RE: [AMBER-Developers] Update question

From: Scott Brozell <sbrozell.scripps.edu>
Date: Wed, 18 Mar 2009 02:43:20 +0000

Hi,

No an executable is not necessarily all loaded into memory upon startup.
In general an OS will allow one to modify the file corresponding
to a running executable although one can usually sequence the operations
to avoid this, for example during patching.

http://en.wikipedia.org/wiki/Memory-mapped_file
http://www.linuxhq.com/guides/TLK/mm/memory.html
Linux uses demand paging to load executable images into a process's virtual memory. Whenever a command is executed, the file containing it is opened and its contents are mapped into the process's virtual memory. This is done by modifying the data structures describing this process' memory map and is known as memory mapping. However, only the first part of the image is actually brought into physical memory. The rest of the image is left on disk. As the image executes, it generates page faults and Linux uses the process's memory map in order to determine which parts of the image to bring into memory for execution.

Scott

On Fri, 6 Mar 2009, Carlos Simmerling wrote:

> I know this was a problem on SGI machines under IRIX, since it would
> often crash the job. I agree with Ross, best to be safe.

On Thu, 5 Mar 2009, Robert Duke wrote:

> There may be some system dependencies on actual access to the executable. In
> old systems for sure, the executable would be paged in from disk as needed, so
> overwriting could cause grief (and often was not permitted - there are various
> ways this was handled, and it was filesystem/os dependent). If I were doing
> this, just to insure sanity, I would install in a different directory and
> switch when nothing is up. I have not looked at this issue for 20 years, but
> better safe than sorry is my basic attitude.

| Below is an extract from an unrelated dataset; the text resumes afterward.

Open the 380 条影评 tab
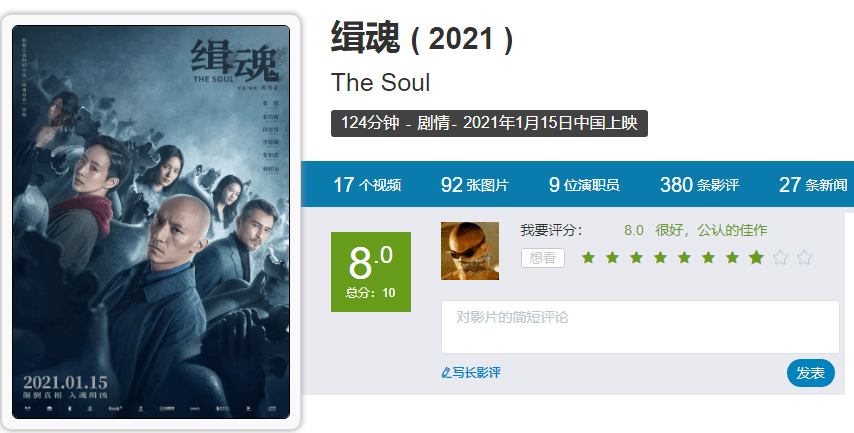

On Thu, 5 Mar 2009, Ross Walker wrote:

> This is 'in my experience' operating system dependent. In theory replacing
> the executable with another one while that executable is running should not
> cause a problem. I.e. the executable that was present has been loaded into
> memory. However, this is not always true and certainly isn't true in the
> case of shared libraries like MKL etc. If you link these shared and then
> change them during a run you can all sorts of problems.
>
> The same can be true of the executable. I have certainly seen problems in
> the past on IBM AIX where replacing the executable would ultimately crash
> the job since IBM didn't necessarily load the entire executable into memory.
> I have not seen this problem on Linux although that does not of course mean
> it doesn't exist.
>
> Short answer is if the job is still running okay you are probably fine. I
> doubt it will give the wrong answer because you moved / updated / removed
> the executable but rather would just crash with some error.
>
> In general when running very long runs (where I don't want to keep
> restarting etc) I place the statically linked executable in the same
> directory as my run script. That way I don't inadvertently modify it.
>
> All the best
> Ross
>
> > -----Original Message-----
> > From: amber-developers-bounces.ambermd.org [mailto:amber-developers-
> > bounces.ambermd.org] On Behalf Of Lachele Foley
> > Sent: Thursday, March 05, 2009 3:14 PM
> > To: AMBER Developers Mailing List
> > Subject: [AMBER-Developers] Update question
> >
> > I'm pretty sure the answer to this is "it shouldn't cause trouble", but a
> > user asked me, so I want to be sure.
> >
> > Let's say someone is running a really long job using amber11's sander or
> > pmemd or some other routine likely to be run for a really long time. Is
> > there any chance that updating amber11 will cause any trouble for that
> > run? I think no. I think these programs, like most others, find all the
> > data they need at the start, and the executable is loaded into active
> > memory, and the version of the program on the disk is ignored thereafter
> > until the program is called again. Yes? No?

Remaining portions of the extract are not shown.